JOB: Return the material below without any change, only the part that opens with the line containing "Given: Expand the" and closes with the line containing "[x=1332, y=669]", both of those lines included.

TASK MATERIAL:
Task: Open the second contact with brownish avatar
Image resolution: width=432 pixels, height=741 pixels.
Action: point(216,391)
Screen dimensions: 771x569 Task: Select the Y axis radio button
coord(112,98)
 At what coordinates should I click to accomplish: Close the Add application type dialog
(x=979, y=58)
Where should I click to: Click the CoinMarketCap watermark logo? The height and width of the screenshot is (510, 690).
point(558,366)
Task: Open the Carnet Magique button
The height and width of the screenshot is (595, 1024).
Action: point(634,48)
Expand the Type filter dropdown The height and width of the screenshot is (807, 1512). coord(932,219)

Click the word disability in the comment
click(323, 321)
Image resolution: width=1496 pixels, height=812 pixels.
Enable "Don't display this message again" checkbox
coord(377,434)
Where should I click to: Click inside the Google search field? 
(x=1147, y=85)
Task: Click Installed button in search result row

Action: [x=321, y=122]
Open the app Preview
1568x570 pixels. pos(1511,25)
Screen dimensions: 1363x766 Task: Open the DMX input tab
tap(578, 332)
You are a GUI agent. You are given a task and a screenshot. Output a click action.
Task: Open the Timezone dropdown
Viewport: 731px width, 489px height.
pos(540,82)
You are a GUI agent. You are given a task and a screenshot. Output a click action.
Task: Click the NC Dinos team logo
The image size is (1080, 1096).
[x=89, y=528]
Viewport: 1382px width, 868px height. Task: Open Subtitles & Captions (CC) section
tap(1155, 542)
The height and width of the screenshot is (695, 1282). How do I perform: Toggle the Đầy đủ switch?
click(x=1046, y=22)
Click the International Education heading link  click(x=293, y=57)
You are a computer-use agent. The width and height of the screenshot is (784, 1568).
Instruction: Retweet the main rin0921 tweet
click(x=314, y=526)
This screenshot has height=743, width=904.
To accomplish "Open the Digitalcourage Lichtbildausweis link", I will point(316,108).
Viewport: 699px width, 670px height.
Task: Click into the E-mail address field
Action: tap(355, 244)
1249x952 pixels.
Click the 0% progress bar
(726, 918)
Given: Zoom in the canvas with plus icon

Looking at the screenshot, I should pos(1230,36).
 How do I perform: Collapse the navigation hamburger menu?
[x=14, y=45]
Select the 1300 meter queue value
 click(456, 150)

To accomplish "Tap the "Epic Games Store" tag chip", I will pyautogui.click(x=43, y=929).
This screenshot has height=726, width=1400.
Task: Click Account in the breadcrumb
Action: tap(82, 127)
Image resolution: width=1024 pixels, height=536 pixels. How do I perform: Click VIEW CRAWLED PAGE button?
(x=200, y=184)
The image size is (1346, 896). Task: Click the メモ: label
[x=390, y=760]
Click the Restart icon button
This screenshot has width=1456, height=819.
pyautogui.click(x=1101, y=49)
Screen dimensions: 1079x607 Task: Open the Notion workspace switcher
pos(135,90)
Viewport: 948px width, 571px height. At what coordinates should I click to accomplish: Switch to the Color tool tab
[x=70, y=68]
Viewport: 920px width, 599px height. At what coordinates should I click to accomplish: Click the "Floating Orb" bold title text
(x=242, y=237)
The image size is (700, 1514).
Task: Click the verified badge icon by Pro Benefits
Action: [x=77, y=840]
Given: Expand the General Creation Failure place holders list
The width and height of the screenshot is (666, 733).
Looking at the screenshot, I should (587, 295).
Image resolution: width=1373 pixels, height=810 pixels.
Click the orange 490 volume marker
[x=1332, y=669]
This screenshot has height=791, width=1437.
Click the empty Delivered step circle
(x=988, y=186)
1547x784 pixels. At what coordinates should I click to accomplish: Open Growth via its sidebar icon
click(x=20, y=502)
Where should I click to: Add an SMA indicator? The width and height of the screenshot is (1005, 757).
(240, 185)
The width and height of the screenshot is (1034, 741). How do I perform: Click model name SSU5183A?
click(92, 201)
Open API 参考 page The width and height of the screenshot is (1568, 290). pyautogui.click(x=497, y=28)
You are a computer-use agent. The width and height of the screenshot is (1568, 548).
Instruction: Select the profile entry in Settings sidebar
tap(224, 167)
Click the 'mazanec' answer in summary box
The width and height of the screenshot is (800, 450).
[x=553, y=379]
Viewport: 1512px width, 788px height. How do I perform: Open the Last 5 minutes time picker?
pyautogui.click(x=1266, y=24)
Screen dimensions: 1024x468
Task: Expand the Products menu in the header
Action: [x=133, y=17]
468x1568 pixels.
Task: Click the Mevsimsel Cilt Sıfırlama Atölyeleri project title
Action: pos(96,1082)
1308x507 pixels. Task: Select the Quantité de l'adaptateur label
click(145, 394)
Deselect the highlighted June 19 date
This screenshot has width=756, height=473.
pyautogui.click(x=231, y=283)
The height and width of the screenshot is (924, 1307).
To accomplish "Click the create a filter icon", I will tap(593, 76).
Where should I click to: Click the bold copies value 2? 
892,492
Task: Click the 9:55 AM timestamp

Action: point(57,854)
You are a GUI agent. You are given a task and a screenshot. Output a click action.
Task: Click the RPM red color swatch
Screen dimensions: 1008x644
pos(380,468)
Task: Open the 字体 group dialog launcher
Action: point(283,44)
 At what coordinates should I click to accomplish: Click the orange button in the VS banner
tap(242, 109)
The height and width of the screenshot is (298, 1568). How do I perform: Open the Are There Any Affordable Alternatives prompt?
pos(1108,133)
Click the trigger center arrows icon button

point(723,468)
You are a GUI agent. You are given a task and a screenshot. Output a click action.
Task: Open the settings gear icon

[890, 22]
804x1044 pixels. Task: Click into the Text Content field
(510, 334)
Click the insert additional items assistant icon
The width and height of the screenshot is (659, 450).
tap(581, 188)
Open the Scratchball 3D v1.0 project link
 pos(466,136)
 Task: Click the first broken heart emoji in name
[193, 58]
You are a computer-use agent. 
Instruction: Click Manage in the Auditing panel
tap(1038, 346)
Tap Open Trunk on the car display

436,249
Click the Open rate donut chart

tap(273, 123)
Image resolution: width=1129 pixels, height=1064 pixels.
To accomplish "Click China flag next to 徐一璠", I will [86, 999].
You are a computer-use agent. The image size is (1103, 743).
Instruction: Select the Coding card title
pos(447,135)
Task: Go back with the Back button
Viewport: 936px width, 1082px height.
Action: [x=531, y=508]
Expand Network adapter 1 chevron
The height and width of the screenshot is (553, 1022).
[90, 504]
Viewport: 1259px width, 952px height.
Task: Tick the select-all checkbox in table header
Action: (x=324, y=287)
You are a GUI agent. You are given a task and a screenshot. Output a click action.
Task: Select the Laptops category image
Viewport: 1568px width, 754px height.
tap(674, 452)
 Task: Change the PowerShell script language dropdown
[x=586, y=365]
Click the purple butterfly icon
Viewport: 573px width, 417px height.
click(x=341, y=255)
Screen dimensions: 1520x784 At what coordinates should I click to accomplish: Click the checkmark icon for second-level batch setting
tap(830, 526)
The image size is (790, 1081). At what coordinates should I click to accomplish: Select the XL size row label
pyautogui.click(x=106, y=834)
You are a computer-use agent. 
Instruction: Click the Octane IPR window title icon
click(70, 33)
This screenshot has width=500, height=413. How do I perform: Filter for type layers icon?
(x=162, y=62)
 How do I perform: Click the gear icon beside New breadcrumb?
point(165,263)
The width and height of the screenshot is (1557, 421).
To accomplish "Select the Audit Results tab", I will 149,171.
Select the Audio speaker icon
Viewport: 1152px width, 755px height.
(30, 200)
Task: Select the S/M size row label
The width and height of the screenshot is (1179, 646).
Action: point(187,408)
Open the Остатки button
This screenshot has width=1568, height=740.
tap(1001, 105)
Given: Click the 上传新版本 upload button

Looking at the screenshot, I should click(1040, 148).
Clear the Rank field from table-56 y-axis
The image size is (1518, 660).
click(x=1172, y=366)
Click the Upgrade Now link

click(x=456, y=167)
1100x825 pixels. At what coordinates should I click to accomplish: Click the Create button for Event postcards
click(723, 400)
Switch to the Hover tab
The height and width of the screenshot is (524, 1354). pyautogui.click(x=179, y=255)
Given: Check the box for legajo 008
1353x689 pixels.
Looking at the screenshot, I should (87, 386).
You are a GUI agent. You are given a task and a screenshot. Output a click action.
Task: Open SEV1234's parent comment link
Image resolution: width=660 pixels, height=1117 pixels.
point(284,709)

EXERCISE RESULT:
Given: Expand the General Creation Failure place holders list
The width and height of the screenshot is (666, 733).
Looking at the screenshot, I should (587, 295).
Image resolution: width=1373 pixels, height=810 pixels.
Click the orange 490 volume marker
[x=1332, y=669]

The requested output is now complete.